IL-18 and IL-10 production in PBMC from patients with MDRTB in response to the PPD antigen of M. tuberculosis. (a) IL-18 and (b) IL-10 production in PBMC were determined after in vitro stimulation with PPD. Supernatant fluids were prepared following a 96 h stimulation with PPD, and cytokine production was measured using ELISA. Values are the mean ± s.d. of triplicate supernatant samples. *P < 0·05; **P < 0·01; ***P < 0·001 (Student’s t-test). No significant correlations were found (c) between IFN-γ and IL-18 (n = 18, r = –0·06, P > 0·05), or (d) between IFN-γ and IL-10 production in TB patients (n = 18, r = 0·34, P > 0·05).

Fig. 3

IL-12 production in PBMC from patients with MDRTB in response to the PPD antigen of M. tuberculosis. IL-12 p40 and p70 production in PBMC were determined after in vitro stimulation with PPD antigen. Supernatant fluids were prepared after 18 h and cytokine concentrations were measured using ELISA. Values are the mean ± s.d. of triplicate supernatant samples. (a) IL-12 p40 production in MDRTB patients. (b) IL-12 p70 production in MDRTB patients. A significant correlation was found between (c) IL-12 p40 and IL-10 (n = 18, r = 0·94, P < 0·001), whereas no significant correlation was found between (d) IFN-γ and IL-12 p40 production in TB patients (n = 18, r = 0·24, P > 0·05).

Fig.4

Effect of endogenous IL-10 on PPD-induced IL-12 p40 and IFN-γ production by PBMC. PBMC from HTR (n = 10) and MDRTB patients (n = 9) were cultured with or without neutralizing antibody to IL-10 (2 μl).
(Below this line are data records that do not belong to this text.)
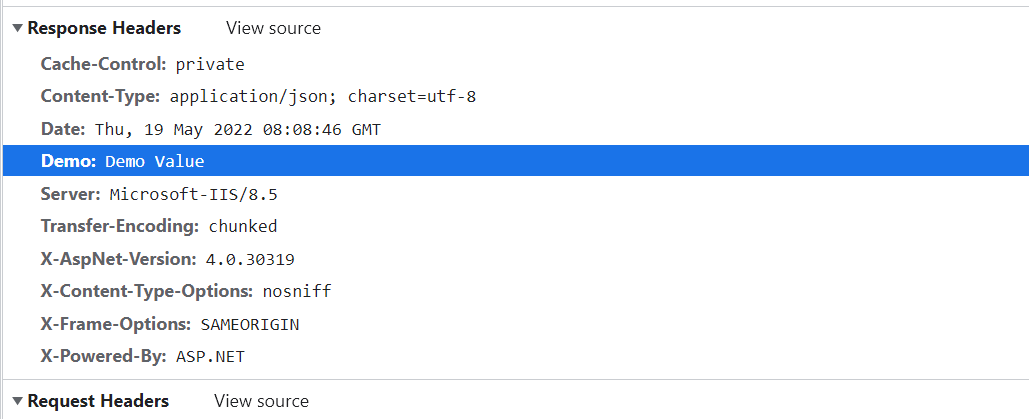Click the highlighted Demo header row
1029x419 pixels.
[x=516, y=161]
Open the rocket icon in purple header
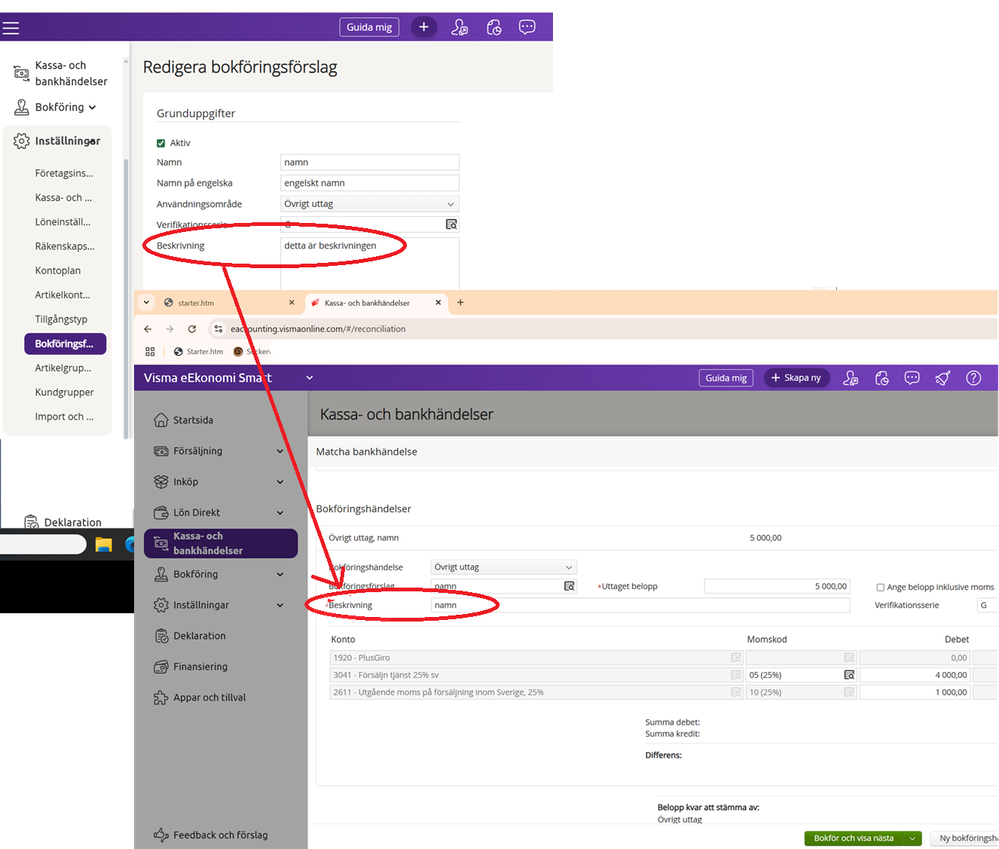The height and width of the screenshot is (849, 999). [x=942, y=378]
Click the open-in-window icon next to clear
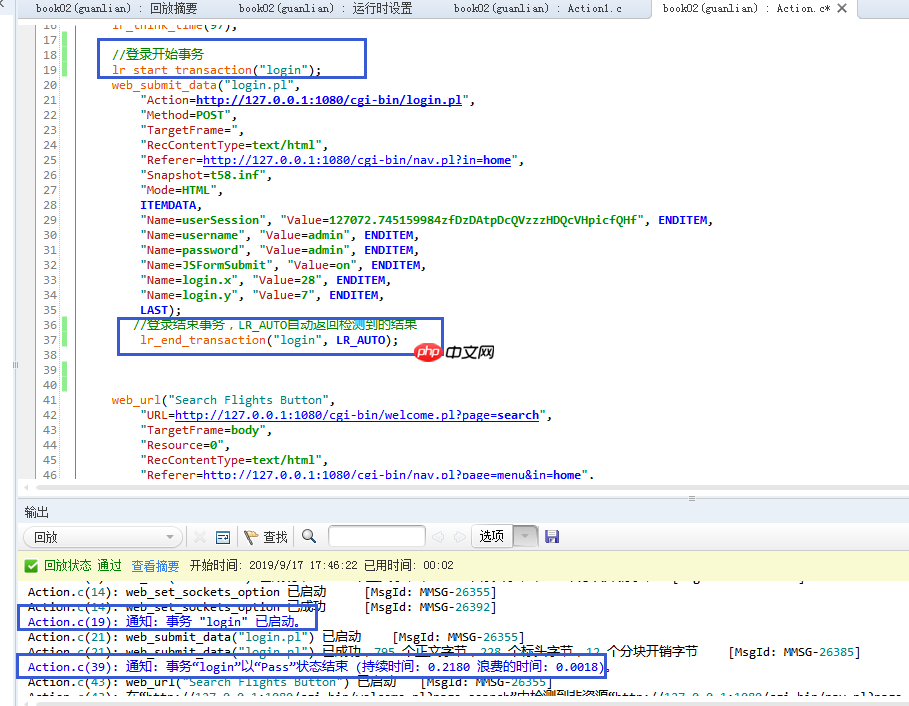The width and height of the screenshot is (909, 706). coord(221,536)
PPD (1 μg/ml) was added to all cultures. The immunoreactivity for IL-12 p40 and IFN-γ was assessed in culture supernatant fluids at 18 and 96 h, respectively. The percent increase in IFN-γ and IL-12 p40 immunoreactivity compared with those of PPD alone (100%) is shown. (□) PPD only; (▪) a-IL-10 (HTR); (▪) a-IL-10 (MDRTB).